Having assisted contractors with licensing and other industry issues for more than 30 years, the questions that come into the office remain interesting and unpredictable. Sometimes the question comes from rumor, mistaken understanding or simple wishful thinking. In this instance, despite our appreciation at being asked, the answers can sometimes be clear, but also disappointing when we have to set the record straight…
Q: What an amazing resource! Thank you for all of the information you’ve provided over the years. I have referred innumerable industry professionals to your services -some of whom you have helped become licensed contractors.
Which is apropos my point. I would like to begin procuring work for a contractor with whom I have worked as a skilled carpenter in the past (it should be noted that I am not a licensed contractor). As a Sole Proprietor, he does not have the financial means to employ me as inside sales so what is the best way to be remunerated for these sales endeavors if “kick backs” and “finder’s fees” are illegal? I understand that the current governance by CSLB does not prohibit fees paid to non-contractors for such services, but it is unclear if a) this is considered ‘unethical’ and b) what the industry standard fee would/should be/is.
Your clarification/tutelage/perspective/guidance on this point is GREATLY appreciated!

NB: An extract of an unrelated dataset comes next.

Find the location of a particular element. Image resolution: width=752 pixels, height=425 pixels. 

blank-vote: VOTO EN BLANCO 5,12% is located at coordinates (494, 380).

A: Certainly appreciate your enthusiasm and those referrals, but this may not be what you want to hear. Nonetheless, B&P Section 7157 has the answer. That section, Prohibited Inducements, addresses your question. This is also commonly referred to as a “kick-back,” as example when it was used in a 2010 CSLB Newsletter headline:
“Remember that it is illegal for contractors or subcontractors to accept or pay referral or “kick-back” fees in order to secure construction or remodeling projects. Violators may face fines or disciplinary action against their license.”
Now the question is at what point are these ‘inducements’ proper or illegal from the contractor’s and your standpoint as his “representative”. Subsection (b) prohibits a contractor from giving anything to prospective ‘customers’ that is more than $5.00 and subsection (a) does not allow a person to “promise or offer to pay, credit, or allow to any owner, compensation or reward for the procurement or placing of home improvement business with others.”
Since you are neither a ‘customer’ or ‘owner’, so far so good. However, when looking at Subsection (c) I would say that both you and the contractor would be on very shaky ground. In part, this states: “No salesperson or contractor’s agent may accept any compensation of any kind, for or on account of a home improvement transaction, or any other transaction involving a work of improvement, from any person other than the contractor whom he or she represents with respect to the transaction”.
You say you will be going out and about (maybe even door-to-door) in your words “procuring work for a contractor”, yet will NOT be a registered Home Improvement Salesperson (HIS) or employee of any sort. It has always been Capitol Services opinion, and I believe the CSLB opinion, that kickbacks or referral fees or finder’s fees, whatever they may be called, are improper regardless of how you couch them. Nevertheless, if you decide to move forward with this endeavor, I would recommend that you consult with a construction attorney who could provide you and the contractor with legal advice.